BEGIN Information given

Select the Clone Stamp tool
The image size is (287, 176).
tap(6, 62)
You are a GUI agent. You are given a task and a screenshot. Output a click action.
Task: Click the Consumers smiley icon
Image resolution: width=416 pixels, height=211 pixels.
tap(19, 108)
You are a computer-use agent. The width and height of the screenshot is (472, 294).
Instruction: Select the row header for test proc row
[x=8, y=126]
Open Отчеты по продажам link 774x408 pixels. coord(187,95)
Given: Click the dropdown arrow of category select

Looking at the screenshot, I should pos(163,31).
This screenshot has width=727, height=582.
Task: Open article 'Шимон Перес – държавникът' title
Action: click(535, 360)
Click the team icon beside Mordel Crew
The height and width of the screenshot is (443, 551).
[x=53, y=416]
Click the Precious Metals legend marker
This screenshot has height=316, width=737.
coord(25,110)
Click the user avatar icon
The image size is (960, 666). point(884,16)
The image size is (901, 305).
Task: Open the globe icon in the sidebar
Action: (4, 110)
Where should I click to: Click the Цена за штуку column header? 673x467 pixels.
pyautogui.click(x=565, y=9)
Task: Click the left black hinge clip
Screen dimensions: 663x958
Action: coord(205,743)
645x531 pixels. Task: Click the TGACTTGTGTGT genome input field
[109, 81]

END Information given
BEGIN Information given

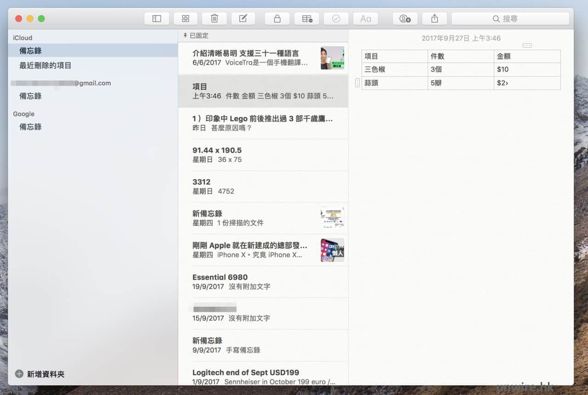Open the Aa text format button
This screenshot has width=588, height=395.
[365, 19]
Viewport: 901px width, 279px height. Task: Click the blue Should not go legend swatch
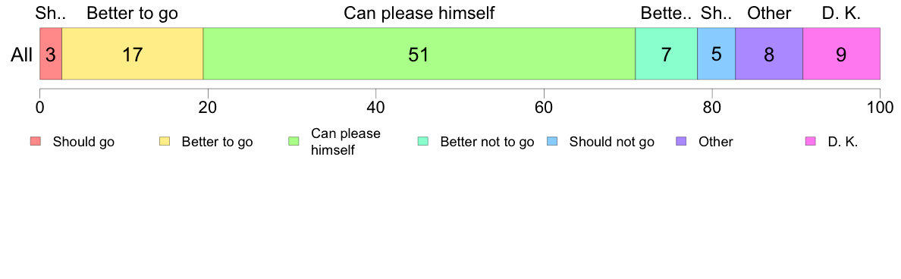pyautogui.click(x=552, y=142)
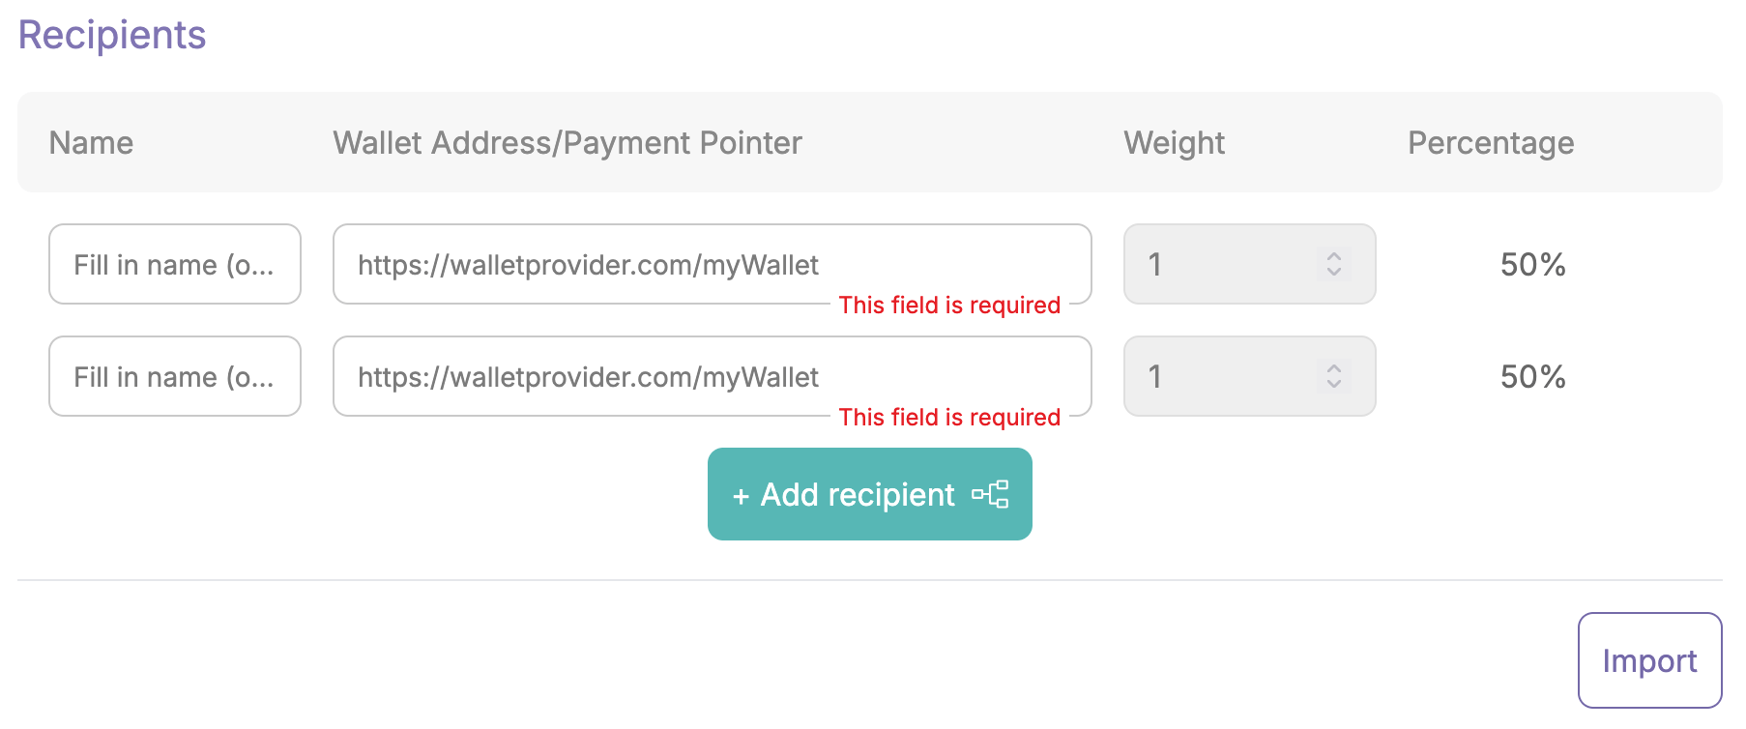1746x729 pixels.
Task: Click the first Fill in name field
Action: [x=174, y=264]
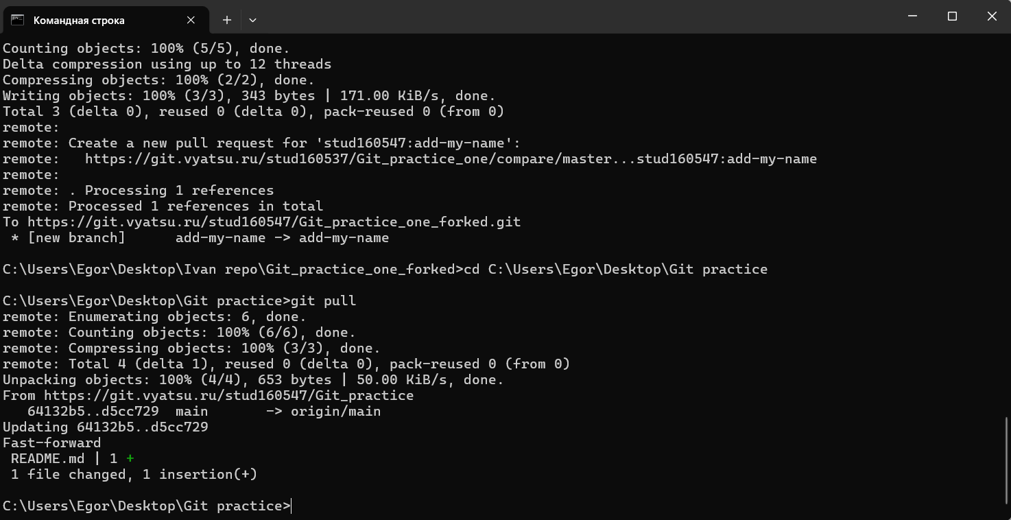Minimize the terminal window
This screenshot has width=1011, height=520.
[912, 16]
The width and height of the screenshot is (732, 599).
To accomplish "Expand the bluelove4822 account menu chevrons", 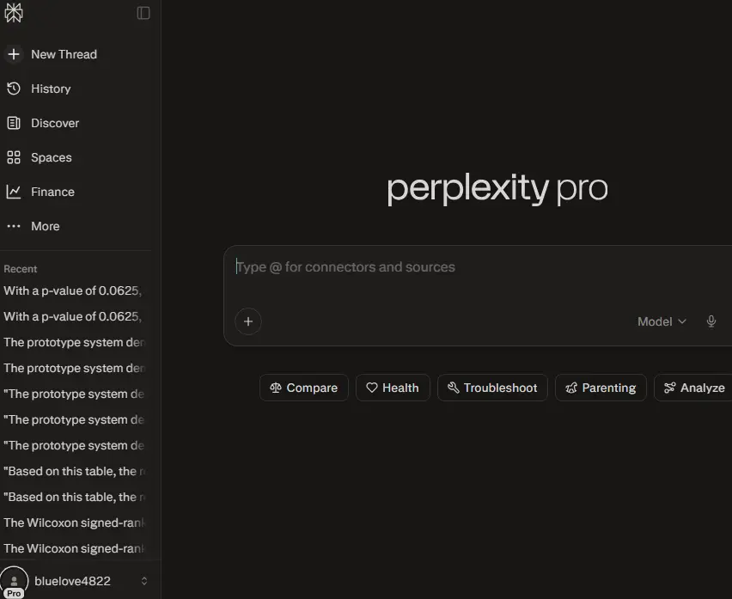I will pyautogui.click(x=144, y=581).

END Information given

Required work: Copy exactly the stretch of data above from the line with "Select the Clone Stamp tool" through the line with "Open Отчеты по", and omit all other lines.

Answer section:
Select the Clone Stamp tool
The image size is (287, 176).
tap(6, 62)
You are a GUI agent. You are given a task and a screenshot. Output a click action.
Task: Click the Consumers smiley icon
Image resolution: width=416 pixels, height=211 pixels.
tap(19, 108)
You are a computer-use agent. The width and height of the screenshot is (472, 294).
Instruction: Select the row header for test proc row
[x=8, y=126]
Open Отчеты по продажам link 774x408 pixels. coord(187,95)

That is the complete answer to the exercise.